Some(null) just creates a new Option with a defined value (hence Some) which is actually null, and there are few valid reasons to ever create one like this in real code.

Unfortunately, null is a valid value for any AnyRef type -- a consequence of Scala's interoperability with Java. So a method that takes an object of type A and, internally, store it inside an Option, might well need to store a null inside that option.
For example, let's say you have a method that takes the head of a list, checks if that head correspond to a key in a store, and then return true if it is. One might implement it like this:
def isFirstAcceptable(list: List[String], keys: Set[String]): Boolean =
list.headOption map keys getOrElse false
So, here's the thing... if the that inside list and keys come from some Java API, they both may well contain null! If Some(null) wasn't possible, then isFirstAcceptable(List[String](null), Set[String](null)) would return false instead of true.

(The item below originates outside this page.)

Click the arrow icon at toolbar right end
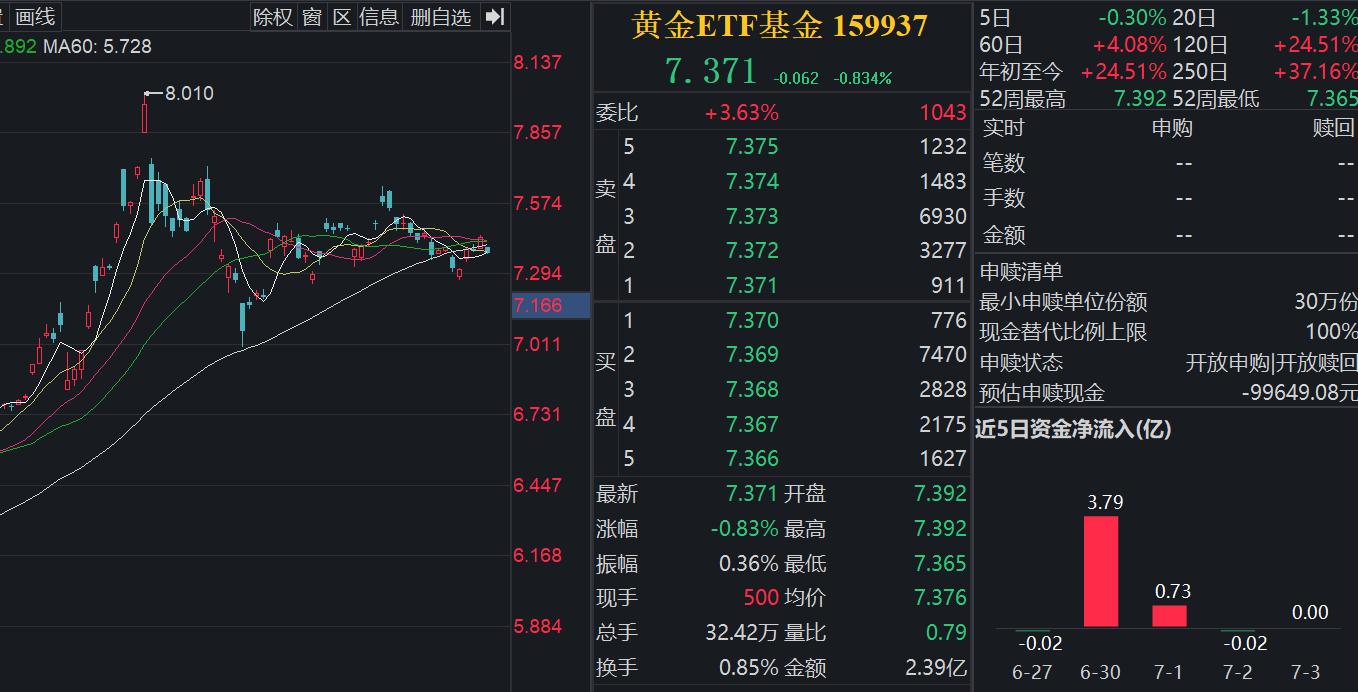This screenshot has width=1358, height=692. coord(493,16)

I think the others in the thread do a good job explaining why Some(null) "should" exist, but if you happen to be getting Some(null) somewhere and want a quick way to turn it into None, I've done this before:
scala> val x: Option[String] = Some(null)
x: Option[String] = Some(null)
scala> x.flatMap(Option(_))
res8: Option[String] = None
And when the starting Option is a legit non-null value things work as you probably want:
scala> val y: Option[String] = Some("asdf")
y: Option[String] = Some(asdf)
scala> y.flatMap(Option(_))
res9: Option[String] = Some(asdf)

Much of Scala's WTFs can be attributed to its need for compatibility with Java. null is often used in Java as a value, indicating, perhaps the absence of a value. For example hashMap.get(key) will return null if the key is not matched.
With this in mind, consider the following possible values from wrapping a null returning method in an Option:
if (b) Some(hashMap.get(key)) else None
// becomes -->
None // the method was not invoked;
Some(value) // the method was invoked and a value returned; or
Some(null) // the method was invoked and null was returned.
Some(null) seems sufficiently distinct from None in this case to warrant allowing it in the language.
Of course if this is not desirable in your case then simply use:
if (b) Option(hashMap.get(key)) else None
// becomes -->
None // the method was not invoked or the mapped value was null; or
Some(value) // the method was invoked and a value returned

As a simple thought experiment, consider two lists of Strings, one of length 5 and one of length 20.
Because we're running on the JVM, it's possible to insert null as a valid element into one of these lists - so put that in the long list as element #10
What, then, should the difference be in the values returned from the two following expressions?
EDIT: Exchanged get for lift, I was thinking of maps...
shortList.lift(10) //this element doesn't exist
longList.lift(10) //this element exists, and contains null

Because Option is considered to be a Functor and being a Functor means:
Has unit function (apply or just Option("blah") in Scala)
Has map function which transforms value from T=>B but not a context
Obeys 2 Functor laws - identity law and associative law
In this topic the main part is #2 - Option(1).map(t=>null) can not transform context. Some should remain. Otherwise it brakes associative law!
Just consider the following laws example:
def identity[T](v: T) = v
def f1(v: String) = v.toUpperCase
def f2(v: String) = v + v
def fNull(v: String): String = null
val opt = Option("hello")
//identity law
opt.map(identity) == opt //Some(hello) == Some(hello)
//associative law
opt.map(f1 _ andThen f2) == opt.map(f1).map(f2) //Some(HELLOHELLO) == Some(HELLOHELLO)
opt.map(fNull _ andThen f2) == opt.map(fNull).map(f2) //Some(nullnull) == Some(nullnull)
But what if Option("hello").map(t=>null) produced None? Associative law would be broken:
opt.map(fNull _ andThen f2) == opt.map(fNull).map(f2) //Some(nullnull) != None
That is my thought, might be wrong

Related

scala mutable.Map put/get handles null's in an unexpected way?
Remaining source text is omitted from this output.